You've always been able to use gcc to compile non-gpl code into an executable, and distribute it.

You've always been able to distribute a distro that includes gcc and also includes gpl-incompatible programs (like flash player, or apache-licensed programs).

What has to be GPL is the application that you combine the gcc code with, either when you link in the new libgccjit, or in your python code that imports the python module that links to libgccjit, or if you modify/extend the code for gcc itself (or other GPL codebases).


Can a GPL-licensed interpreter run non-GPL scripts? It seems like one should be able to build a GPL JIT+interpreter as a single application, then run whatever scripts they want on top of it.

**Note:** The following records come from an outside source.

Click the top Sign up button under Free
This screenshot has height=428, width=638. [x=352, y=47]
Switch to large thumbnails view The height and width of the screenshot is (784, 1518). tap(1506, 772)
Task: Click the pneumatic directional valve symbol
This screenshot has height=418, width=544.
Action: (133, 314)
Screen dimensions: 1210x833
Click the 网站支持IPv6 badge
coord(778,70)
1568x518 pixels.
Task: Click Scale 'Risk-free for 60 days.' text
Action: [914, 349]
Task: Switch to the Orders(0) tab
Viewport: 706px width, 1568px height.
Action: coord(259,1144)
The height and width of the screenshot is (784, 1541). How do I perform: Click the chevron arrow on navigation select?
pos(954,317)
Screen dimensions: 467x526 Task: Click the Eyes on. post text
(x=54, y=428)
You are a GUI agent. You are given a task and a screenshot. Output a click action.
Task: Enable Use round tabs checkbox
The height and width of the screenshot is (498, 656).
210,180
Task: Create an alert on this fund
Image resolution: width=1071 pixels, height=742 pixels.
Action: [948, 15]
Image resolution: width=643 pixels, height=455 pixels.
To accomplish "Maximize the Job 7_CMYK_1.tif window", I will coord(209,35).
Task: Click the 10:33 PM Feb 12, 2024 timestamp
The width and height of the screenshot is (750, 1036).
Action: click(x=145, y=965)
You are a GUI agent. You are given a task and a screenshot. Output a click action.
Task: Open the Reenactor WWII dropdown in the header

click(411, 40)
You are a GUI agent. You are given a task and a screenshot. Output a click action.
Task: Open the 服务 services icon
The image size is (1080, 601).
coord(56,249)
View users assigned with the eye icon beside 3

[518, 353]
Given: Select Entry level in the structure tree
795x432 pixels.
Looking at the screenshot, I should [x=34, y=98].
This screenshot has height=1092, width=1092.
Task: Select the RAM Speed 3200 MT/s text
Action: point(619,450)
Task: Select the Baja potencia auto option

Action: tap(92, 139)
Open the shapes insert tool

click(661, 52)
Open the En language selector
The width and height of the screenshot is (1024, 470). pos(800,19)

The GPL applies to "derivative works", which is a legal term without a precise technical definition.

If you decide to write an interpreter for an existing language, and run existing programs on it, then those existing programs "probably" do not have to be under the GPL, for definitions of "probably" that Legal will not be happy about.

If you write an interpreter for a made-up language and then write programs in that language as part of a thinly-veiled scheme to do an end-run around the GPL, then that "probably" violates the GPL.

There is currently no bright-line rule separating those cases; this is something IP lawyers argue about themselves and reach wildly different conclusions.


The answer is yes. The interpreter is GPL, the programs it runs need not be.